Text und Bilder: Willy Neubauer
Sie kommen ohne Blaulicht und Sirene, die Männer und Frauen in Orange der Feuerwehr Zumikon. Es ist ja «nur» eine Übung. Am Zielort, der Altersresidenz Zumipark, wird die Lage zuerst kurz besprochen. Und dann geht es Schlag auf Schlag. Autobrand in der Tiefgarage, starke Rauchentwicklung in das Heim. Die Männer montieren den Atemschutz, entern die Tiefgarage. Das Gebläse wird in Stellung gebracht. Dichter Rauch quillt aus der Garage. Das Schild bei der Einfahrt «Hier gilt ab sofort Rauchverbot» ist vor lauter Rauch kaum mehr zu erkennen. Unterdessen stellt der Sanitätszug sein Zelt auf. Es wird aufgeblasen wie eine Luftmatratze und steht innert kürzester Zeit. Die ersten Verletzten werden hereingeführt und versorgt.
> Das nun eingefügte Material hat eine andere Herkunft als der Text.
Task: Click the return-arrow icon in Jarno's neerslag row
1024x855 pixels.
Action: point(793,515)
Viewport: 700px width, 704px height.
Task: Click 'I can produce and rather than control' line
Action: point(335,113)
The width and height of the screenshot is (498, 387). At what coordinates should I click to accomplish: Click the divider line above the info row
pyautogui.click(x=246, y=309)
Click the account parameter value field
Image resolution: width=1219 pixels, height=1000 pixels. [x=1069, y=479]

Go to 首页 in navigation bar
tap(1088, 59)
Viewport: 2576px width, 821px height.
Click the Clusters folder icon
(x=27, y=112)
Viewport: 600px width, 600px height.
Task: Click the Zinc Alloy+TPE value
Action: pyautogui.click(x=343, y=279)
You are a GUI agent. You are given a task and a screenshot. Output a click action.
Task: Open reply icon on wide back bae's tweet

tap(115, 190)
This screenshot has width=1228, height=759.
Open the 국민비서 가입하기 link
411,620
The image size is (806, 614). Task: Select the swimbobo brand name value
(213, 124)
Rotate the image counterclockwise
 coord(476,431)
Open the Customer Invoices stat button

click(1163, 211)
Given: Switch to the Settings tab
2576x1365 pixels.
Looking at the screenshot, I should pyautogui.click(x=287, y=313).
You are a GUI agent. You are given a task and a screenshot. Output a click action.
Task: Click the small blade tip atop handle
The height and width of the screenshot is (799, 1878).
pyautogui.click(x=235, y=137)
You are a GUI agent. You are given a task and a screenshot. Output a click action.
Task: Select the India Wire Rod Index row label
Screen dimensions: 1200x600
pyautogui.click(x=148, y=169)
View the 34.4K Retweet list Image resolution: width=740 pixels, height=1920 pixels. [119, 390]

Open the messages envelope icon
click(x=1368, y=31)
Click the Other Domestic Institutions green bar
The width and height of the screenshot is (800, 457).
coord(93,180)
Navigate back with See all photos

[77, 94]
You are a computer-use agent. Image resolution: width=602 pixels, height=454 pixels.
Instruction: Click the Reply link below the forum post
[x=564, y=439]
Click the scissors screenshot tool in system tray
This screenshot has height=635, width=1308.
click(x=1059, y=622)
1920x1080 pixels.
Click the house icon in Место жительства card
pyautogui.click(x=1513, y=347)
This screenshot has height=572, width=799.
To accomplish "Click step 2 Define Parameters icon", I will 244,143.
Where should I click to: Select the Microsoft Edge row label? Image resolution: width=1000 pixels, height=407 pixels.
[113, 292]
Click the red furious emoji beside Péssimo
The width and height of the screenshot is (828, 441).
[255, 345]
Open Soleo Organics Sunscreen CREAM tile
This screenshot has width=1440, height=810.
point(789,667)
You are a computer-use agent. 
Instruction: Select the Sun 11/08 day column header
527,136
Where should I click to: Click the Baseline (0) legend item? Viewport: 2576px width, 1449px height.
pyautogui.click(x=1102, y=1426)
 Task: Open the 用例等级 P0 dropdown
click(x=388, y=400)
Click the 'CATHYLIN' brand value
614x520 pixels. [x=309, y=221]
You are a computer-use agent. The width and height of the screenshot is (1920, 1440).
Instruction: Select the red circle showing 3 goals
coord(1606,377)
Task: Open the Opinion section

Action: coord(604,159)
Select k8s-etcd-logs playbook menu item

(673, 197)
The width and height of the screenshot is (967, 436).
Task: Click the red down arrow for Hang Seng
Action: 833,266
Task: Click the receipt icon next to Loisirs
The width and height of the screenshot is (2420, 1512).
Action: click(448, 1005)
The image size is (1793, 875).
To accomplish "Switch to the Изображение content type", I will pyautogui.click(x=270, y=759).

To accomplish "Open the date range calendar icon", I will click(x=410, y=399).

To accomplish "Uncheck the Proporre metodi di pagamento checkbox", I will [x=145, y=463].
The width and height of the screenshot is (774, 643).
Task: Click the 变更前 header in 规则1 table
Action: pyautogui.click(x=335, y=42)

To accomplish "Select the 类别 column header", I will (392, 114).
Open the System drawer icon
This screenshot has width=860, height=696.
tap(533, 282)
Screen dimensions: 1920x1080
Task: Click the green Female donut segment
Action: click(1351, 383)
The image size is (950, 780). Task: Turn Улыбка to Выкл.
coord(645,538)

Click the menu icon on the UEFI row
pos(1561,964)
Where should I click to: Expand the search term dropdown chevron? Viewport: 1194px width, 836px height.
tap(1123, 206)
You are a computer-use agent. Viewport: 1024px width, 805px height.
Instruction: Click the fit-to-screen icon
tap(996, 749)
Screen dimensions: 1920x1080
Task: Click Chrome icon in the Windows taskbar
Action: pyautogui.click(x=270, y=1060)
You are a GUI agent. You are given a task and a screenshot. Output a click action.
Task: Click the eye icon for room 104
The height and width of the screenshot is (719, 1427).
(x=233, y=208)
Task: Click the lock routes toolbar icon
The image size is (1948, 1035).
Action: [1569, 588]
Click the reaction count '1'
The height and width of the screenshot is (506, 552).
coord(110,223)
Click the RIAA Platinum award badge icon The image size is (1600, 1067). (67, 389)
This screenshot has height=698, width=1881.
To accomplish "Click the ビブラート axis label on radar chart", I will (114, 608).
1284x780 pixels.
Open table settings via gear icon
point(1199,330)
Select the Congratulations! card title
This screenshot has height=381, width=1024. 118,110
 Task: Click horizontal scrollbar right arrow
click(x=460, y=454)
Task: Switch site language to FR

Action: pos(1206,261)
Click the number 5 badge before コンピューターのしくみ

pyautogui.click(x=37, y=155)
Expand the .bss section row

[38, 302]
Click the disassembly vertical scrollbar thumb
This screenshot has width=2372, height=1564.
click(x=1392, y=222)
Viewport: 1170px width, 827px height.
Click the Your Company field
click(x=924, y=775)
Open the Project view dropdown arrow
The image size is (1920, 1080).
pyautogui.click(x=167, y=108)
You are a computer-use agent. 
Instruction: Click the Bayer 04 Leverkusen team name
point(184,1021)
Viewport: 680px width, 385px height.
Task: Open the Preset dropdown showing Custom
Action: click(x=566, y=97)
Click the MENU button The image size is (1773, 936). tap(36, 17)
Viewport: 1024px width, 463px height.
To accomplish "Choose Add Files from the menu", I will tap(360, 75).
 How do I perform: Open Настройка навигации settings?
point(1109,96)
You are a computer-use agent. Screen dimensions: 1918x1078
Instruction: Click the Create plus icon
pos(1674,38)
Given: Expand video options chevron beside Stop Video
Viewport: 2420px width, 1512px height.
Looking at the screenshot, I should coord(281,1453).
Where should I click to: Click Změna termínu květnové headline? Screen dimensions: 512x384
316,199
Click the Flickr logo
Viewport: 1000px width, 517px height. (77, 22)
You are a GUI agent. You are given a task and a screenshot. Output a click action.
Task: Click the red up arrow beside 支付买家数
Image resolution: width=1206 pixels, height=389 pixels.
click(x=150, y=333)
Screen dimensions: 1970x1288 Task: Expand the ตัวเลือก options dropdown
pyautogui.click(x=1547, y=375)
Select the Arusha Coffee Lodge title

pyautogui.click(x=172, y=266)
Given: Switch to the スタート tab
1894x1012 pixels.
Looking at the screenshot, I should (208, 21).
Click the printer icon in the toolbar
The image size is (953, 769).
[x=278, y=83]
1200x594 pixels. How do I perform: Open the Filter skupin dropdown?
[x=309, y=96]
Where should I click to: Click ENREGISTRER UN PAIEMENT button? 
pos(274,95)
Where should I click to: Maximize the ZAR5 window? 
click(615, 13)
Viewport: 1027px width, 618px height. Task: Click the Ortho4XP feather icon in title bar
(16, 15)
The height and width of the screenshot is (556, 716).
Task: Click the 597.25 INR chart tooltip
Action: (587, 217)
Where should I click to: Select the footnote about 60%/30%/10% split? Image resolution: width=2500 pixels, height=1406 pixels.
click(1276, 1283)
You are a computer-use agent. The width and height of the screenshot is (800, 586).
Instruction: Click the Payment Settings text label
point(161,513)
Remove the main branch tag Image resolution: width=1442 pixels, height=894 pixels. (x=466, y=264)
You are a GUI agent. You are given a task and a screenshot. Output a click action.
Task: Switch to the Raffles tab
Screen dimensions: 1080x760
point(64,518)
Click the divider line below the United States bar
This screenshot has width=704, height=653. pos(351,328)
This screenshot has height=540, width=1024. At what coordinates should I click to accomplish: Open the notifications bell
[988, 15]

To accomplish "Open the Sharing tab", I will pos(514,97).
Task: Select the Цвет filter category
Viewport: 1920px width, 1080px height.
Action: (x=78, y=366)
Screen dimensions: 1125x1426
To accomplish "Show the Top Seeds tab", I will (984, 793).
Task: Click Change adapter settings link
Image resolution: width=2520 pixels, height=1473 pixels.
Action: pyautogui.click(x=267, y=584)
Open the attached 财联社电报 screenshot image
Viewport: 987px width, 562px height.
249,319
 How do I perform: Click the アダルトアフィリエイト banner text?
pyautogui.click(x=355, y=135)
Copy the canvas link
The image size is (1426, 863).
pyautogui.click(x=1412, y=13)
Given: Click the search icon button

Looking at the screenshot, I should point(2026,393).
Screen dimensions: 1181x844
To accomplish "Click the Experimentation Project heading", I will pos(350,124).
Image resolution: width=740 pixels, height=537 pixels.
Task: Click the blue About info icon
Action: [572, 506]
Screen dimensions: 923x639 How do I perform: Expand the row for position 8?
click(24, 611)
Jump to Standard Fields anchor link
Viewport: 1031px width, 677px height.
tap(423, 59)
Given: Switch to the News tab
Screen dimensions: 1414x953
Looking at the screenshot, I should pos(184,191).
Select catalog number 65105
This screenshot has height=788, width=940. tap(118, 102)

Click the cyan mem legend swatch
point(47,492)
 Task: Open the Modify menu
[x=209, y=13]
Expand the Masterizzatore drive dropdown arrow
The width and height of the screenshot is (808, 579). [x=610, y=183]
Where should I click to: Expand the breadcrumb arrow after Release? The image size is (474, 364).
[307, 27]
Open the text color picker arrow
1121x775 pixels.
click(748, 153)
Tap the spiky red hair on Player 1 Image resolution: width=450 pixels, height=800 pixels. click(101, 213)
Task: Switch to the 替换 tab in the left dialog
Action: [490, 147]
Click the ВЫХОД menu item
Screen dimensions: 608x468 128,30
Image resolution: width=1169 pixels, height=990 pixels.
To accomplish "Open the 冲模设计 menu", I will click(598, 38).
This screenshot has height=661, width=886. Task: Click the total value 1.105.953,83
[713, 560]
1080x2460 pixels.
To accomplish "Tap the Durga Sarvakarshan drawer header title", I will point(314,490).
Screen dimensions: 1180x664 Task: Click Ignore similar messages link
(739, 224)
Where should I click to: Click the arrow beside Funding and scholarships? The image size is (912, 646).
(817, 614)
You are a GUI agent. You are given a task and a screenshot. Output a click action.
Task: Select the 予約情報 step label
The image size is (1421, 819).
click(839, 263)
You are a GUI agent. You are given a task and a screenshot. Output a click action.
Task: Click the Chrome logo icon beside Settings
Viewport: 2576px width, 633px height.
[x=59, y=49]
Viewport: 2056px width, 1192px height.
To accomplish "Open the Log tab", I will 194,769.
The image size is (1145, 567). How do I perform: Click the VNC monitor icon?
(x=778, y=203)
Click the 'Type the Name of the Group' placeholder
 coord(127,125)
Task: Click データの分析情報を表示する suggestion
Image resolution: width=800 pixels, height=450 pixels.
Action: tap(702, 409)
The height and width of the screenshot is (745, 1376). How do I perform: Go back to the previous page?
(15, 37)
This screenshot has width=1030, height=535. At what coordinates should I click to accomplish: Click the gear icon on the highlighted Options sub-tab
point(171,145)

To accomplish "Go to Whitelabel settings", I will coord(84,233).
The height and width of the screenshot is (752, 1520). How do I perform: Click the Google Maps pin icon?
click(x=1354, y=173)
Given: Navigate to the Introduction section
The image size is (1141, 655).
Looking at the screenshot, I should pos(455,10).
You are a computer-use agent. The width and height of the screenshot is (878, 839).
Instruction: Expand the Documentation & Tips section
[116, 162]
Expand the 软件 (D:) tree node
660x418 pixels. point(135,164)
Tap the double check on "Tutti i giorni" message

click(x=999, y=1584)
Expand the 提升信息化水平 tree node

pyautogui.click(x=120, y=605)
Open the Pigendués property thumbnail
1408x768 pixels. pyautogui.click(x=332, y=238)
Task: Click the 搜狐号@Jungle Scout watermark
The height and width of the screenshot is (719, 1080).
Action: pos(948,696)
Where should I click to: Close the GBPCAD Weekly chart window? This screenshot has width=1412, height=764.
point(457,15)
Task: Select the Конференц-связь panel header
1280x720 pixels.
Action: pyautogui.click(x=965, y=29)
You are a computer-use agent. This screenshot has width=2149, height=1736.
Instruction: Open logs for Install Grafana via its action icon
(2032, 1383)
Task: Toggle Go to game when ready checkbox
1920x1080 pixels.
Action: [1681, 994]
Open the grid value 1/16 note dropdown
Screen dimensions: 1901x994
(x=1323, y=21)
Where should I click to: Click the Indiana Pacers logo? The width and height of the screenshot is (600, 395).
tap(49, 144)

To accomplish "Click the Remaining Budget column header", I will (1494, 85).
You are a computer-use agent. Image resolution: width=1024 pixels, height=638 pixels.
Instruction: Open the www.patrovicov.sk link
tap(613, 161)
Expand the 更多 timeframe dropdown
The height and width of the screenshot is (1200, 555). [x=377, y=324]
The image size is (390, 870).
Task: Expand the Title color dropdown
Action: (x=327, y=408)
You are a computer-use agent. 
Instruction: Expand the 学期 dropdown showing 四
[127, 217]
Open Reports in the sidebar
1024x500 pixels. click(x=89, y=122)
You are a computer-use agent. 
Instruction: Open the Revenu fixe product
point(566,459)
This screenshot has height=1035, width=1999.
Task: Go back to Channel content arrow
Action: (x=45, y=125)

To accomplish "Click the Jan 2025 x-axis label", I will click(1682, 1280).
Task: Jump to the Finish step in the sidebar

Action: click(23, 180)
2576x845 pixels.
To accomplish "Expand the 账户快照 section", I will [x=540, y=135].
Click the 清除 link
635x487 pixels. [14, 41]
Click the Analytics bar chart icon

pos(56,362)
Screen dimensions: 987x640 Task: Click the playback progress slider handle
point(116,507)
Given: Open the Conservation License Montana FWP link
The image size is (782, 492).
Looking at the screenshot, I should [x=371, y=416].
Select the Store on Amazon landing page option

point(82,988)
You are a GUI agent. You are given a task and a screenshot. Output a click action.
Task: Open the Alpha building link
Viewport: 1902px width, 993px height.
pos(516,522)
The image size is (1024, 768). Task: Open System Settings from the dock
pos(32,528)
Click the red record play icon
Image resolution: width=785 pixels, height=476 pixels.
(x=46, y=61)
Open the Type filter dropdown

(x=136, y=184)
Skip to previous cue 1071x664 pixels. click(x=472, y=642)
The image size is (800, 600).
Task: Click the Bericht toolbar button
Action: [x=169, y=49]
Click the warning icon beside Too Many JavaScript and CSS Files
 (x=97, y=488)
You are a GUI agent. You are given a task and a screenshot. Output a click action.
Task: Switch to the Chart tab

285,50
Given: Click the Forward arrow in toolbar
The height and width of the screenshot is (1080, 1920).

Jeder Handgriff sitzt, alles geschieht schnell und professionell. «Das Problem beim Zumipark ist, dass hier viele betagte Menschen wohnen und ein Teil immobil ist. Und, dass sich das Gebäude über mehrere Stockwerke erstreckt», erklärt der neue Kommandant Roland Eberli, der seine erste Hauptübung als Verantwortlicher erlebt.
Gute Zusammenarbeit mit der Heimleitung
Die Zusammenarbeit mit der Heimleitung sei sehr wichtig, damit man wisse, in welchem Zimmer noch Insassen evakuiert werden müssten. Eberli begrüsst es, dass Zumipark-Leiter Urs Ruoss auf ihn zugekommen ist und gefragt hat, ob man nicht eine Übung im Zumipark durchführen könne. So sei die Arbeit real, meint Eberli, der mit dem Einsatz seiner Männer und Frauen zufrieden ist. «Es hatte auch einige Fehler drin, aber das muss sein, nur so können wir lernen. Wir haben zuwenig Übungen pro Jahr, dass wir eine perfekte Show hinlegen können», zieht Eberli sein Fazit. Die gesamte Feuerwehr, insgesamt 70 Mann/Frau sind ausgerückt. Davon sind 45 Zumiker und 22 Feuerwehrleute vom Küsnachterberg. Deshalb war auch der Sicherheitsvorstand von Küsnacht, Noldi Reithaar, an der Übung als Gast anwesend, genauso so wie sein Zumiker Pendant, Gaston Guex. Beim anschliessenden Imbiss, währschaftem Fleischkäse und «Härdöpfelsalat» und dem gemütlichen Zusammensitzen war es dann an den Politikern, den guten Einsatz zu verdanken. Gut zu wissen, dass die Feuerwehr eine verschworene Einheit ist, auf die man sich in jedem Fall verlassen kann.